These People Risked their Lives to Advance Medicine and Cure Disease

These People Risked their Lives to Advance Medicine and Cure Disease

Larry Holzwarth - April 19, 2020

These People Risked their Lives to Advance Medicine and Cure Disease
Yellow fever dormitory during the commission’s study of how the disease spread, 1901. US Army

10. Some of the volunteers in the yellow fever experiments.

On January 21, 1901, Private John Andrus of the US Army Hospital Corps overheard Walter Reed and James Carroll arguing over Reed’s determination to have himself deliberately exposed to yellow fever. Knowing Reed’s importance to the commission, Andrus offered to replace him as a potential victim of the disease.
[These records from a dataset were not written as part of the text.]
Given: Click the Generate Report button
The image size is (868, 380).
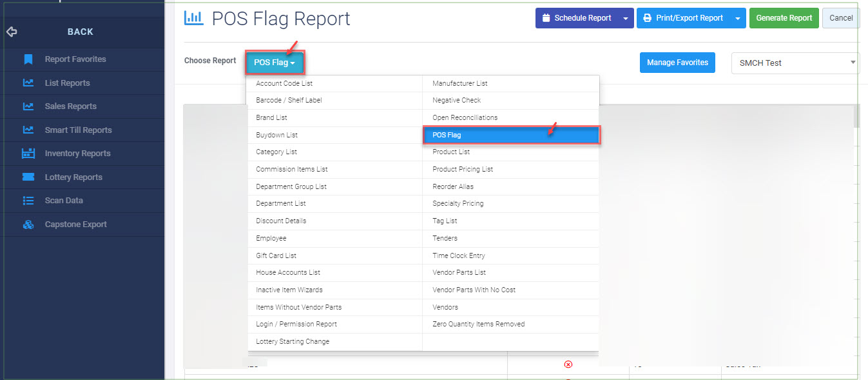Looking at the screenshot, I should click(x=784, y=18).
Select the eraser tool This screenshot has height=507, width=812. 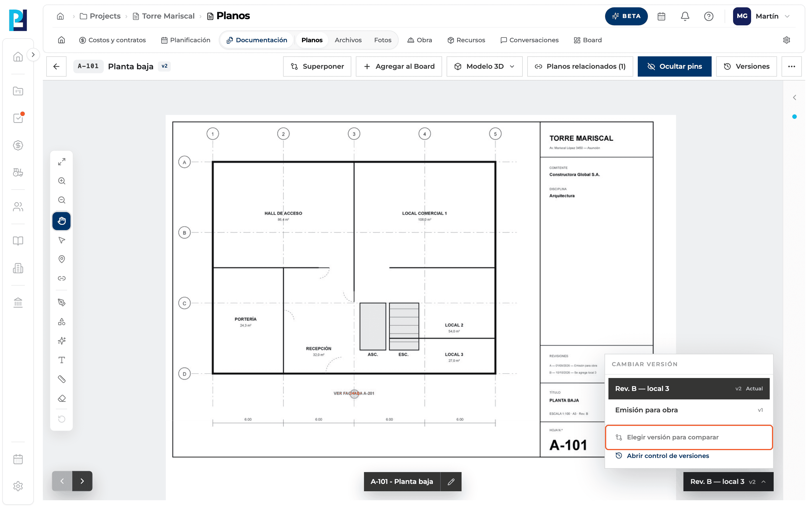click(61, 398)
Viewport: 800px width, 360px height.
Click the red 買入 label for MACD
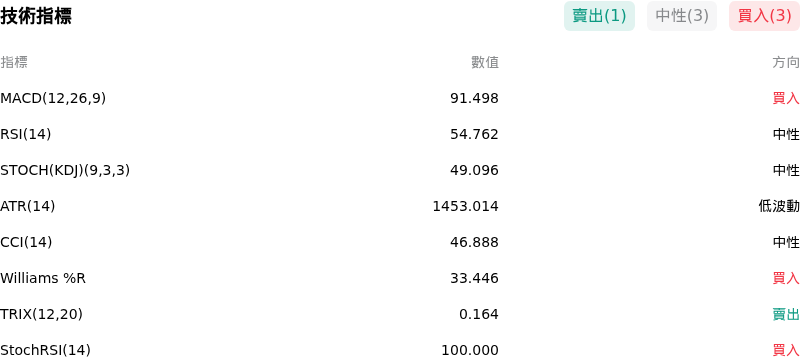point(786,98)
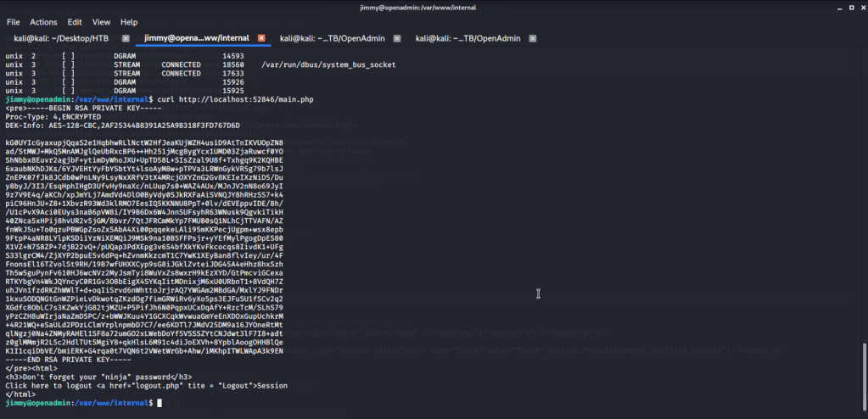Close the kali ~/Desktop/HTB tab

[x=126, y=38]
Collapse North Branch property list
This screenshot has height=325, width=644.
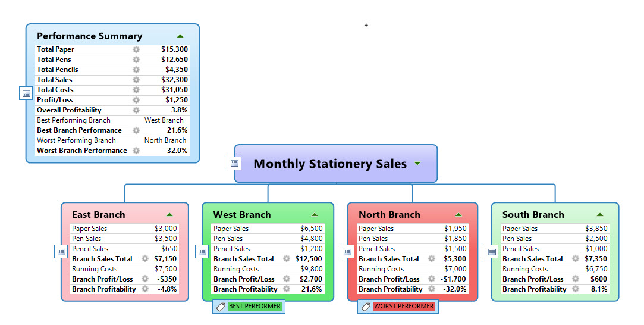pyautogui.click(x=458, y=215)
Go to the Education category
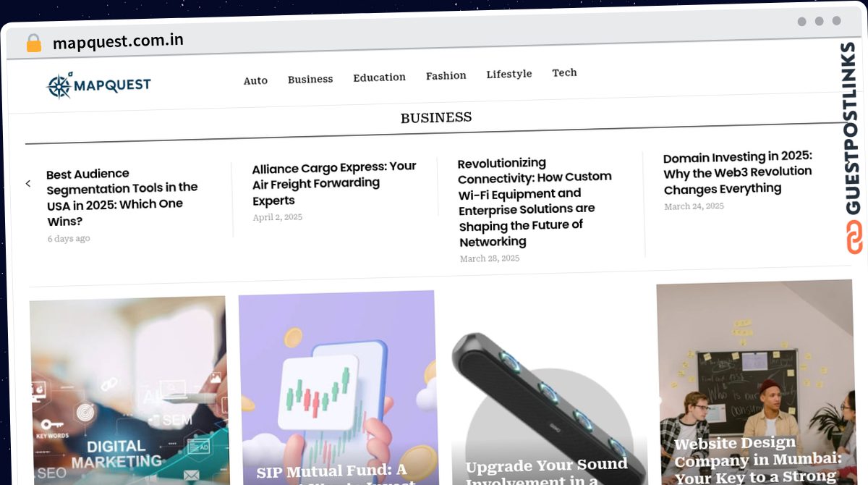This screenshot has height=485, width=868. (x=379, y=77)
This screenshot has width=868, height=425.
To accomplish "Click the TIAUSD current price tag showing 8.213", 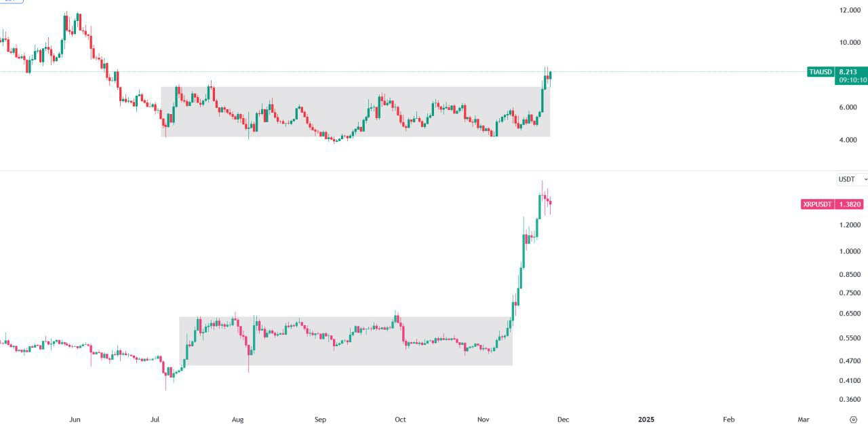I will click(849, 71).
Andrus received an injection of blood from a yellow fever patient on January 25, and first exhibited symptoms of yellow fever several days later, though he recovered from the disease. Andrus later wrote of his experiences both with the disease and serving with the commission, in which much of what is known of the experiments and research is found. He later received the Congressional Gold Medal for his service with the commission.

John Bullard, an American citizen and one of two civilian volunteers, allowed himself to be injected with the blood of an infected patient for less altruistic reasons. Bullard later wrote, “Volunteering to Dr. Carroll for experimental yellow fever was, I can assure you, a cold-blooded business proposition. There were no heroics in it as far as I was concerned…I suspected that I would probably get it spontaneously anyhow, so I decided I’d rather have it under favorable circumstances”. The favorable circumstance referred to by Bullard included free medical care should he contract the disease, and the financial remuneration offered by the time of the third phase, which ranged from $8,000 to $20,000 expressed in terms of today’s dollar.